*What you are asked to do*. Rewrite the passage of the Starfish Project proposal starting at "The people housed" and ending at "that lies ahead.", swapping every "resettled" for "relocated".

*Text to read*.
◆ ◆ ◆ ◆ ◆ ◆ ◆

A proposal in which America’s houses of worship become houses of refuge. By Marc Gellman - Newsweek
Sept. 14, 2005 - I have a half-baked idea that perhaps we can finish baking together. I would want to call it the Starfish Project. The advantages of my idea is that it has no staff, no cost, no letterhead, no 800 number and no concert. The disadvantages of my idea is that you can’t do it alone. You need a group of people to create it, a group dedicated to the work of compassion, a group very much like, indeed precisely like, your church or your synagogue or mosque or temple. The idea is for every house of worship in America to adopt one family from the perhaps as many as 200,000 families who have been made homeless by the storm and to take care of that family for the next two years.
The Starfish Project emerges from the facts I believe are clear now:
No families will be able to return to most parts of New Orleans and the Gulf Coast for many months and perhaps for well over a year.
The people housed now in almost 400 shelters in various states cannot live there for much longer.
Most families cannot be resettled together in large groups without swamping local school districts and local social services.
Wherever they are resettled, individual families cannot adopt them; the task is simply too large.
And wherever they are resettled, the federal government cannot do all the work these families need because it is too big and is necessarily distracted by the gargantuan task of rebuilding that lies ahead.
Therefore, it is clear to me that the best solution to this emergency is for the houses of worship to step up to this sacred task and help resettle these families in their towns. Religious congregations are perfect because they are larger than a family and smaller than the government. They are perfect because they already exist. They are perfect because they are already spread out all over this great land, and most of all they are perfect because it is their mission to do this. The moral integrity of not just America is at stake now. The moral integrity of America’s churches and other holy communities is at stake now.
For religious communities located in cities where these evacuees are already resettled, the task of finding them is easy. For communities that have not yet received families, it is easy enough to ask your congressional representative to request that some displaced families and individuals be sent to your town. And then once they are near you, the next step in my half-baked idea is for your church to find them and welcome them and see to them and help feed and cloth them and help the kids get registered in school and help them find a place to live and pray and make a new home for themselves until the storm and its aftermath passes into some future night.
The houses of worship across America must now become houses of refuge. That is the Starfish Project. I have no idea how this can happen or if it can happen. I know that many churches and synagogues have already opened their doors and their hearts to do this, but I have no idea how to go about the process of getting up to 200,000 families adopted.

◆ ◆ ◆ ◆ ◆ ◆ ◆

*Provided material*.
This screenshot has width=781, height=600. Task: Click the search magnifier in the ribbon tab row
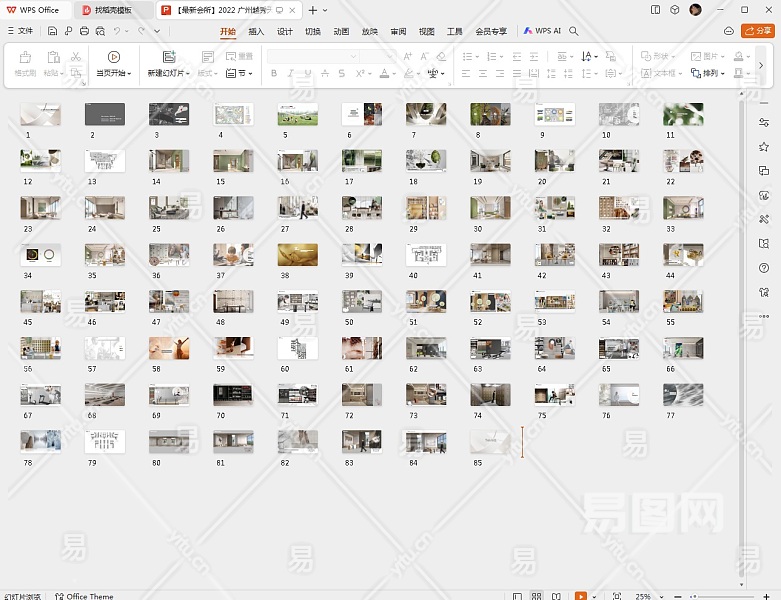click(574, 31)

◆ ◆ ◆ ◆ ◆ ◆ ◆

*Written response*.
The people housed now in almost 400 shelters in various states cannot live there for much longer.
Most families cannot be relocated together in large groups without swamping local school districts and local social services.
Wherever they are relocated, individual families cannot adopt them; the task is simply too large.
And wherever they are relocated, the federal government cannot do all the work these families need because it is too big and is necessarily distracted by the gargantuan task of rebuilding that lies ahead.